Bureau officials said the collected materials, which must be submitted with appropriate redactions of personal information, will allow it to better understand and monitor arbitration. They will also be published on the bureau’s website beginning in July 2019.
The new rule applies to the major markets for consumer financial products and services overseen by the bureau, including those that lend money, store money, and move or exchange money. Congress already prohibits arbitration agreements in the residential mortgage market and has done the same in many forms of credit extended to servicemembers and their families.
Attorney Tom Hudson said the rule will impact dealers exempt from the bureau's jurisdiction under the Dodd-Frank Act indirectly, while nonexempt dealers will be impacted directly. The question is whether the rule permits the financing of a vehicle service contract — sold in both cash and credit transactions — containing an arbitration agreement barring class relief.
Congressional Republicans were quick to denounce the arbitration rule when it was first issued by the CFPB on July 10. In a statement issued the same day, Rep. Jeb Hensarling (R-Texas), who has crusaded against the CFPB as chairman of the House Financial Services Committee, called on Congress to reject the rule under the CRA.
“This bureaucratic rule will harm American consumers but thrill class action trial attorneys,” he said. “In releasing this rule today, Director Cordray ignored a prior request by the acting Comptroller of the Currency that he work with the OCC to resolve its potential safety and soundness concerns.”
In a July 10 letter addressed to CFPB Director Richard Cordray, Acting Comptroller of the Currency Keith Noreika asked the CFPB head to delay publishing the final arbitration rule in the Federal Register until his staff had a full and fair opportunity to analyze the CFPB data supporting its ban.
“As a prudential regulator for the federal banking system, the OCC should be granted the opportunity to conduct an independent review of the CFPB data to determine the safety and soundness implications of the final rule,” Noreika wrote.
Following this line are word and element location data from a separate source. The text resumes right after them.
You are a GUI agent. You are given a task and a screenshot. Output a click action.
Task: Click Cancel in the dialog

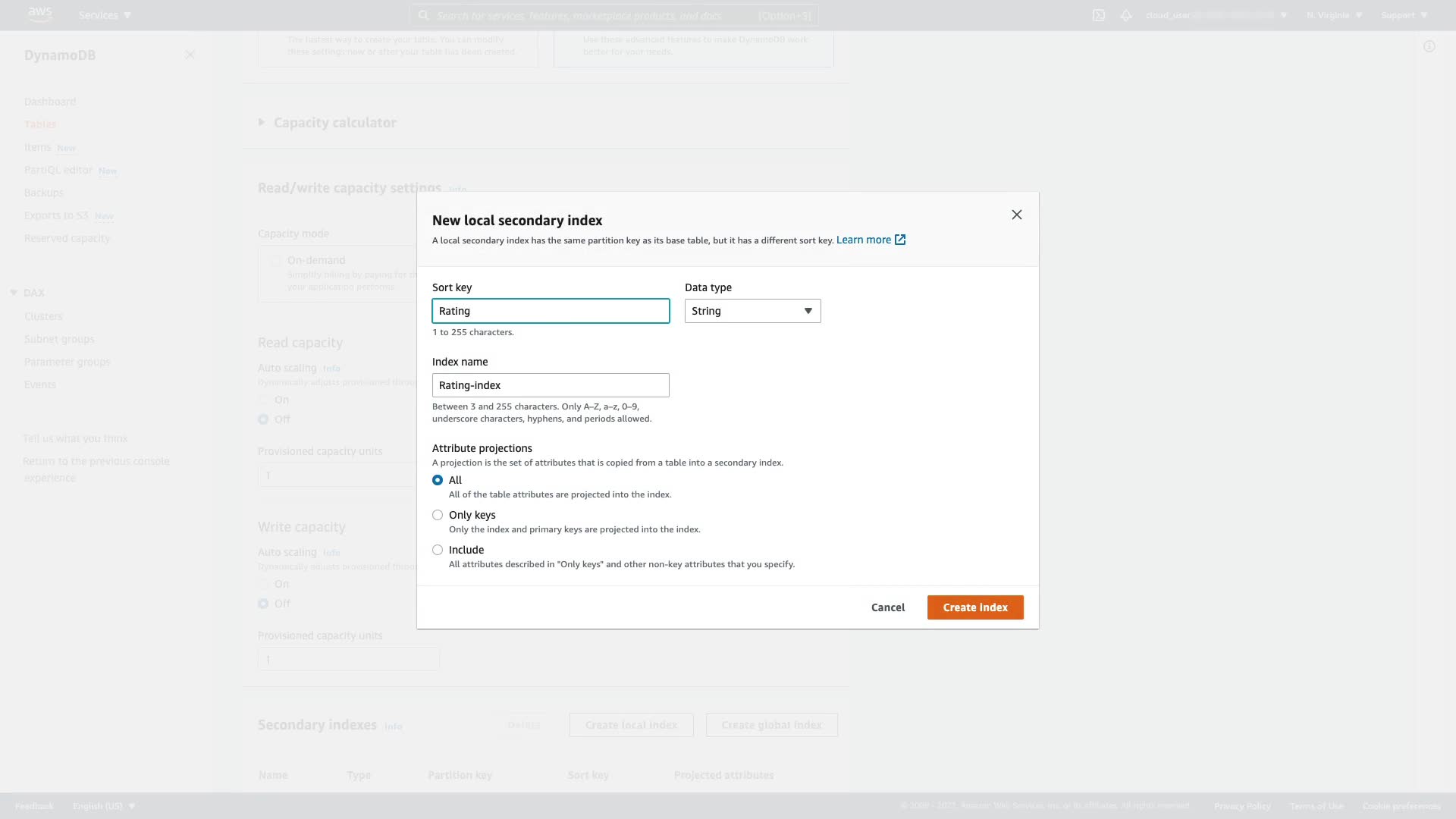(887, 607)
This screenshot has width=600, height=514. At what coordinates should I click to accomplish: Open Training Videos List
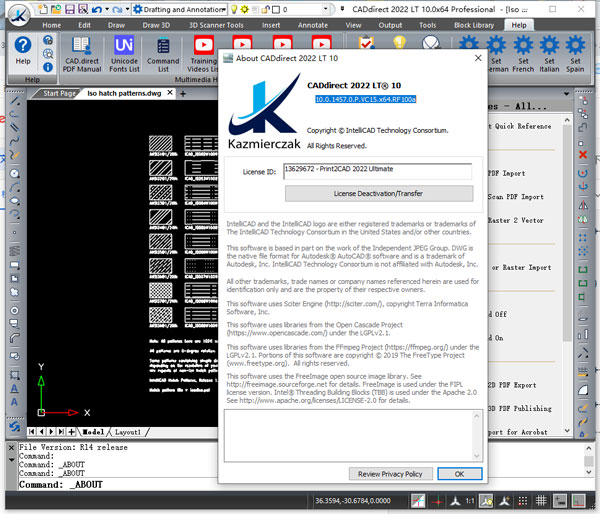click(204, 53)
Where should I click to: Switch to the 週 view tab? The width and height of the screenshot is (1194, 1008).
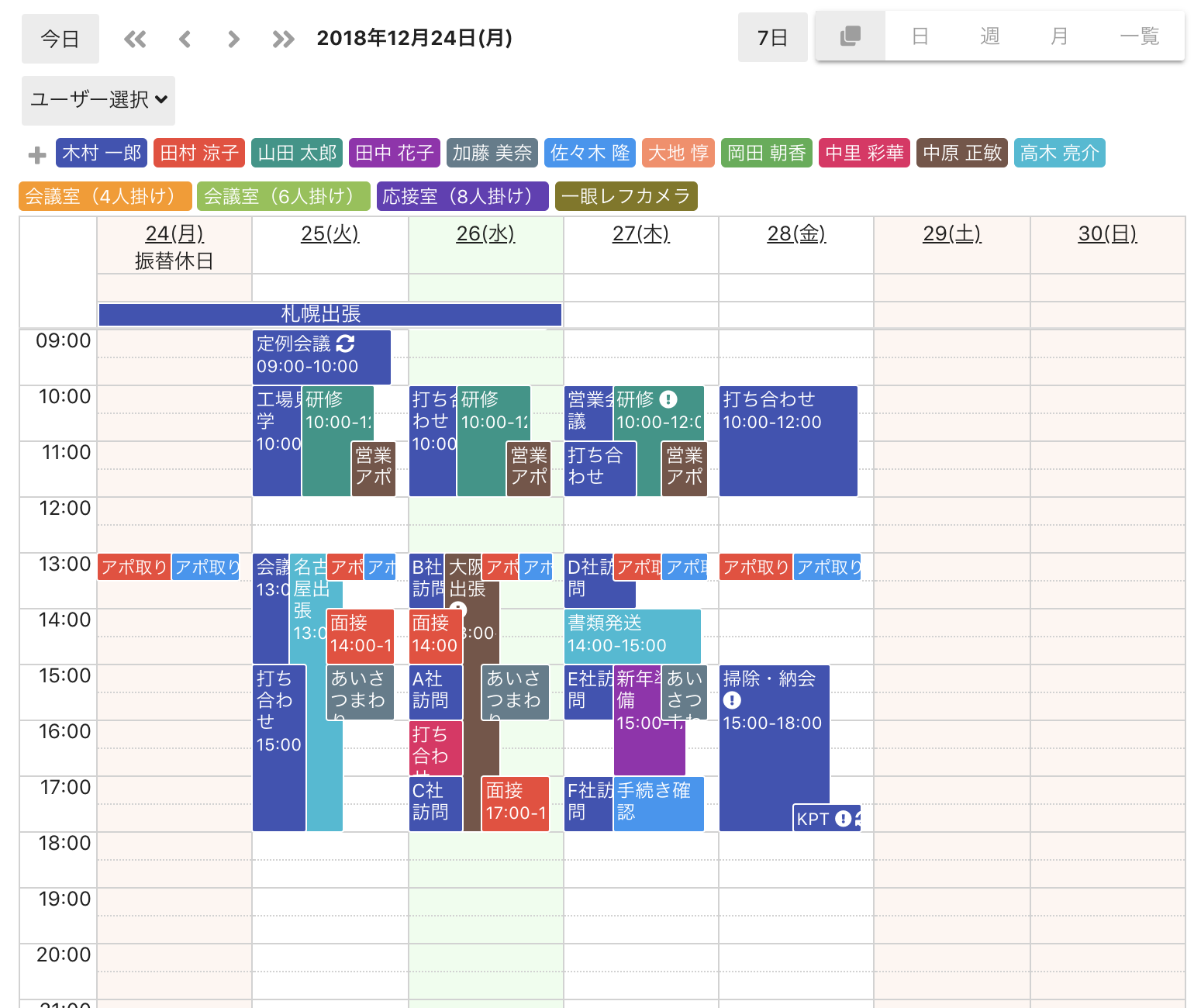point(989,36)
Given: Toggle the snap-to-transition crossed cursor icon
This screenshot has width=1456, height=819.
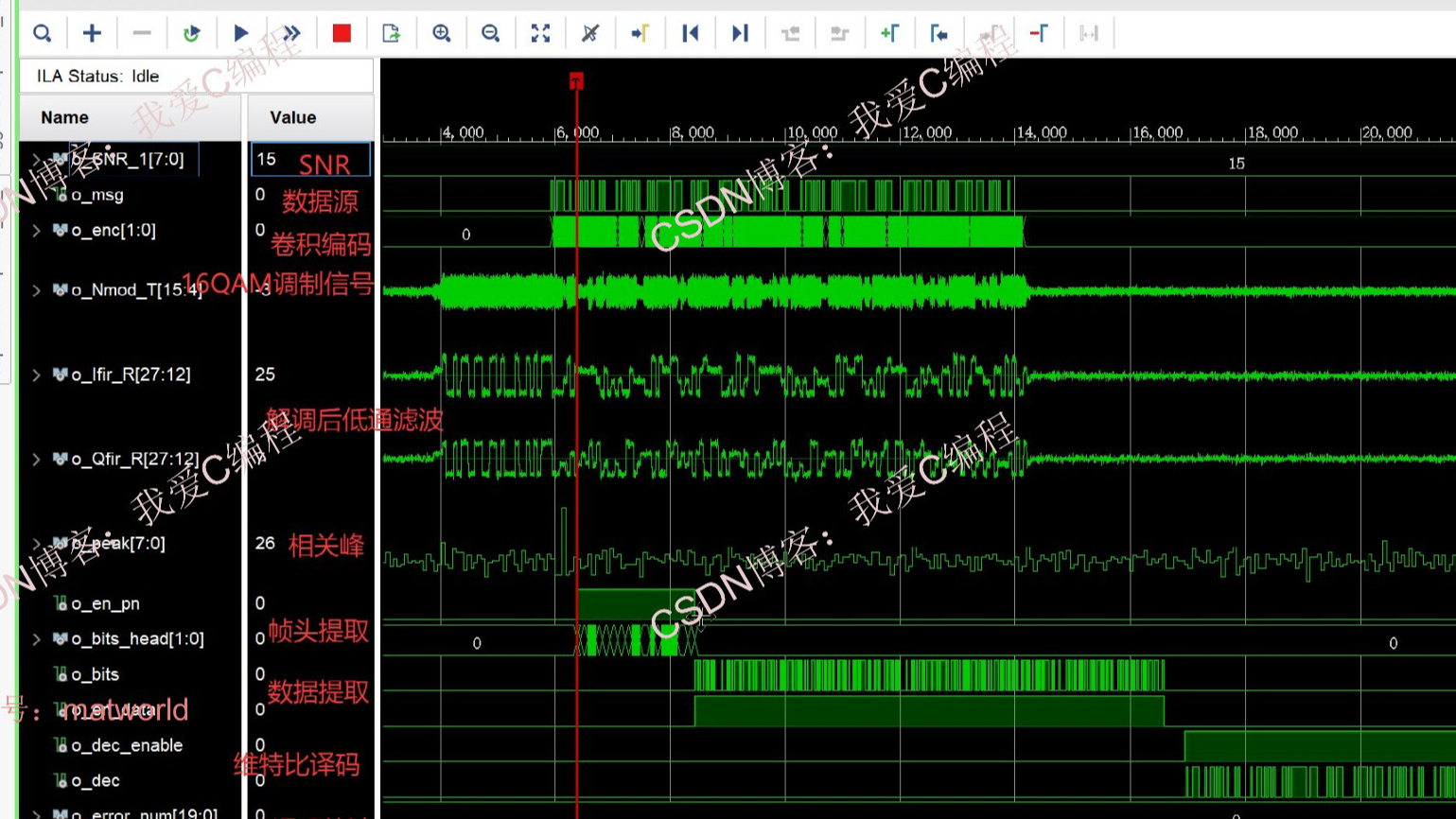Looking at the screenshot, I should [x=591, y=32].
Cordray responded two days later. “I was surprised to receive your letter,” he wrote, noting that the issuance of the rule marked the conclusion of a multiyear process that included the bureau’s completion of its arbitration study in March 2015. “The rulemaking process itself spanned more than two years. Throughout the process, the bureau consulted repeatedly with representatives of the staff of the Office of the Comptroller of the Currency, as well as the other prudential regulators, precisely to discuss ‘prudential, market, or systemic objectives by such agencies’ in accordance with Section 1022 of the Dodd-Frank Wall Street Reform and Consumer Protection Act.
“At no time during this process did anyone from the OCC express any suggestion that the rule that was under development could threaten the safety and soundness of the banking system,” he added, noting that OCC staff issued an email on June 26 confirming the agency has no comments after reviewing a draft of the rule. “Nor did you express any such concerns to me when we have met or spoken.”